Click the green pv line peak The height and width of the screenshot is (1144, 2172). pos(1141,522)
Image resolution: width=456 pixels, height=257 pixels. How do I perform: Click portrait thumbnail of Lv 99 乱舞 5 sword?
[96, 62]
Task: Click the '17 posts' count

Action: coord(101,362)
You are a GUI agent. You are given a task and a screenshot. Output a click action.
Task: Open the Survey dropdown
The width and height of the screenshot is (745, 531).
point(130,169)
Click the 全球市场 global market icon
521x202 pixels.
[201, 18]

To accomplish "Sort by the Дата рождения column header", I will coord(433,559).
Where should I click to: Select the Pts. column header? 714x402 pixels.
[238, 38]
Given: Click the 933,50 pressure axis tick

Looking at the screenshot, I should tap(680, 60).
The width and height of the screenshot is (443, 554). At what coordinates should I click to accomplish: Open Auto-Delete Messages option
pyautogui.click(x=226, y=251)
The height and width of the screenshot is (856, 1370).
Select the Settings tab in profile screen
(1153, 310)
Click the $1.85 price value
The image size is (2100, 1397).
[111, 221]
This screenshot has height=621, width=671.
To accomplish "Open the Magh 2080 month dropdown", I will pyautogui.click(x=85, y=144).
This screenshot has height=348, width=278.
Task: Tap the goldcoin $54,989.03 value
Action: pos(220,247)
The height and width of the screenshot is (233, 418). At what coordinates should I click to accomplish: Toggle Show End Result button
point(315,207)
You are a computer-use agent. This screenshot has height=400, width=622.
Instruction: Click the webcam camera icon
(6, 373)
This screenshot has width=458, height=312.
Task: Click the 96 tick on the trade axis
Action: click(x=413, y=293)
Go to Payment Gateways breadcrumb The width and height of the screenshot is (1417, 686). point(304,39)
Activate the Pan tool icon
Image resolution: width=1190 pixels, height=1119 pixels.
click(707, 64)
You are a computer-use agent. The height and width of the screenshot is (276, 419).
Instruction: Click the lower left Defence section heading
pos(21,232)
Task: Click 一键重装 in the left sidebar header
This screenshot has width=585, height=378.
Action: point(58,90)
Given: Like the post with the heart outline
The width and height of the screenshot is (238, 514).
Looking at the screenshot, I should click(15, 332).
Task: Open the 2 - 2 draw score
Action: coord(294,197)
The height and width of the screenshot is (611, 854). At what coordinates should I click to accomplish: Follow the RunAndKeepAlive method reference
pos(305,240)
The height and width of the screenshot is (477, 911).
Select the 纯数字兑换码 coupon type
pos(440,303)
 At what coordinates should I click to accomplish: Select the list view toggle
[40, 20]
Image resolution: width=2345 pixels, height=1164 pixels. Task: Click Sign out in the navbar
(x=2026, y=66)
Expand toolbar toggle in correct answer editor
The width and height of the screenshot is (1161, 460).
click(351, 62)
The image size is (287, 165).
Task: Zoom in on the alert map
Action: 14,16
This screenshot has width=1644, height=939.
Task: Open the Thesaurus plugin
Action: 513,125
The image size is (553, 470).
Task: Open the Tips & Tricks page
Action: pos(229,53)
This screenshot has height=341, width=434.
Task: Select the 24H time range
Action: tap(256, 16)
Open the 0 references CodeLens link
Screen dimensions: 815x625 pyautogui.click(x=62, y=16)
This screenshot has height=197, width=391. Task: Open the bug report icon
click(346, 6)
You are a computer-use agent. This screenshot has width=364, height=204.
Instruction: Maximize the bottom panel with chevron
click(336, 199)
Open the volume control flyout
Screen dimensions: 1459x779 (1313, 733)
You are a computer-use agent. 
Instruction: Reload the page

● Directive:
Output every line of the records above as a JSON list of strings, with one string per line and blank lines left out.

● In response:
[
  "Click the green pv line peak The height and width of the screenshot is (1144, 2172). pos(1141,522)",
  "Image resolution: width=456 pixels, height=257 pixels. How do I perform: Click portrait thumbnail of Lv 99 乱舞 5 sword?",
  "[96, 62]",
  "Task: Click the '17 posts' count",
  "Action: coord(101,362)",
  "You are a GUI agent. You are given a task and a screenshot. Output a click action.",
  "Task: Open the Survey dropdown",
  "The width and height of the screenshot is (745, 531).",
  "point(130,169)",
  "Click the 全球市场 global market icon",
  "521x202 pixels.",
  "[201, 18]",
  "To accomplish \"Sort by the Дата рождения column header\", I will coord(433,559).",
  "Where should I click to: Select the Pts. column header? 714x402 pixels.",
  "[238, 38]",
  "Given: Click the 933,50 pressure axis tick",
  "Looking at the screenshot, I should tap(680, 60).",
  "The width and height of the screenshot is (443, 554). At what coordinates should I click to accomplish: Open Auto-Delete Messages option",
  "pyautogui.click(x=226, y=251)",
  "The height and width of the screenshot is (856, 1370).",
  "Select the Settings tab in profile screen",
  "(1153, 310)",
  "Click the $1.85 price value",
  "The image size is (2100, 1397).",
  "[111, 221]",
  "This screenshot has height=621, width=671.",
  "To accomplish \"Open the Magh 2080 month dropdown\", I will pyautogui.click(x=85, y=144).",
  "This screenshot has height=348, width=278.",
  "Task: Tap the goldcoin $54,989.03 value",
  "Action: pos(220,247)",
  "The height and width of the screenshot is (233, 418). At what coordinates should I click to accomplish: Toggle Show End Result button",
  "point(315,207)",
  "You are a computer-use agent. This screenshot has height=400, width=622.",
  "Instruction: Click the webcam camera icon",
  "(6, 373)",
  "This screenshot has width=458, height=312.",
  "Task: Click the 96 tick on the trade axis",
  "Action: click(x=413, y=293)",
  "Go to Payment Gateways breadcrumb The width and height of the screenshot is (1417, 686). point(304,39)",
  "Activate the Pan tool icon",
  "Image resolution: width=1190 pixels, height=1119 pixels.",
  "click(707, 64)",
  "You are a computer-use agent. The height and width of the screenshot is (276, 419).",
  "Instruction: Click the lower left Defence section heading",
  "pos(21,232)",
  "Task: Click 一键重装 in the left sidebar header",
  "This screenshot has width=585, height=378.",
  "Action: point(58,90)",
  "Given: Like the post with the heart outline",
  "The width and height of the screenshot is (238, 514).",
  "Looking at the screenshot, I should click(15, 332).",
  "Task: Open the 2 - 2 draw score",
  "Action: coord(294,197)",
  "The height and width of the screenshot is (611, 854). At what coordinates should I click to accomplish: Follow the RunAndKeepAlive method reference",
  "pos(305,240)",
  "The height and width of the screenshot is (477, 911).",
  "Select the 纯数字兑换码 coupon type",
  "pos(440,303)",
  " At what coordinates should I click to accomplish: Select the list view toggle",
  "[40, 20]",
  "Image resolution: width=2345 pixels, height=1164 pixels. Task: Click Sign out in the navbar",
  "(x=2026, y=66)",
  "Expand toolbar toggle in correct answer editor",
  "The width and height of the screenshot is (1161, 460).",
  "click(351, 62)",
  "The image size is (287, 165).",
  "Task: Zoom in on the alert map",
  "Action: 14,16",
  "This screenshot has width=1644, height=939.",
  "Task: Open the Thesaurus plugin",
  "Action: 513,125",
  "The image size is (553, 470).",
  "Task: Open the Tips & Tricks page",
  "Action: pos(229,53)",
  "This screenshot has height=341, width=434.",
  "Task: Select the 24H time range",
  "Action: tap(256, 16)",
  "Open the 0 references CodeLens link",
  "Screen dimensions: 815x625 pyautogui.click(x=62, y=16)",
  "This screenshot has height=197, width=391. Task: Open the bug report icon",
  "click(346, 6)",
  "You are a computer-use agent. This screenshot has width=364, height=204.",
  "Instruction: Maximize the bottom panel with chevron",
  "click(336, 199)",
  "Open the volume control flyout",
  "Screen dimensions: 1459x779 (1313, 733)",
  "You are a computer-use agent. ",
  "Instruction: Reload the page"
]